My dad lost his long battle to cancer on the 13th of May this year and I miss him every single day, with the first christmas without him looming we have lost part of our magic and are trying to cope with December as best as we can. To be honest this is one of the reasons why I decided to do Blogmas this year… I wanted to look at the things that make christmas special and see if by posting daily and making myself do things in the run up to christmas I would be a little more prepared for the harder days that will come over the holiday season.
Christmas Eve will also mark my dads birthday, I have such amazing memories of celebrating christmas and his birthday with him and as much as these make me cry now they are also something I cherish, I know my dad won’t be there to celebrate future events like if i get engaged, married, have children etc and as much as I would trade everything to have him back I wouldn’t change a single moment of the years we had together (apart from his illness)
Going back to the hospice was emotional, not because it is hard being there or the first time i’ve been since my dad passed but because I could imagine my dad singing along with the hymns at the top of his voice, he had a great singing voice and always sang with enthusiasm. Like I said earlier I miss him every second of the day but him not being there belting out O’Holy Night at the top of his lungs left me in floods of tears.
As I looked around the crowd I realised that every single person there was feeling the void from missing a loved one and would be facing an empty seat at the dinner table on Christmas Day.
I wanted to share this post to show that Christmas is special not because of the gifts, the decorations and overindulging but because of who you spend it with…. your loved ones!
And finally before I end this post I wanted to thank the staff at Marie Curie in Solihull, for the past two and a half years they have supported us through my dads life limiting diagnosis as it progressed to palliative care and then afterwards as we grieve for him.

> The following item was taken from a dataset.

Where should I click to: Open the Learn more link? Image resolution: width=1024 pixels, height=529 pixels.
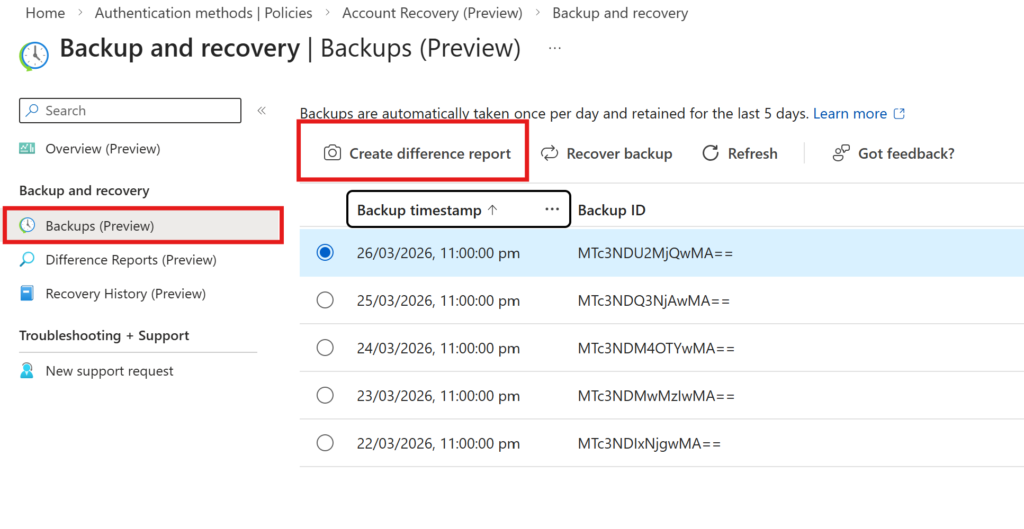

The staff allowed us to carry out all my dads wishes from him visiting the hospice’s day centre to passing away at home with my mum as his main carer.
From the very first meeting with his amazing Specialist Nurse Lisa we felt comfortable and looked after as a family, they were and are there for us all. There is an overwhelming feeling of love and warmth at the hospice and I cannot thank them enough for the support they have given my family and I.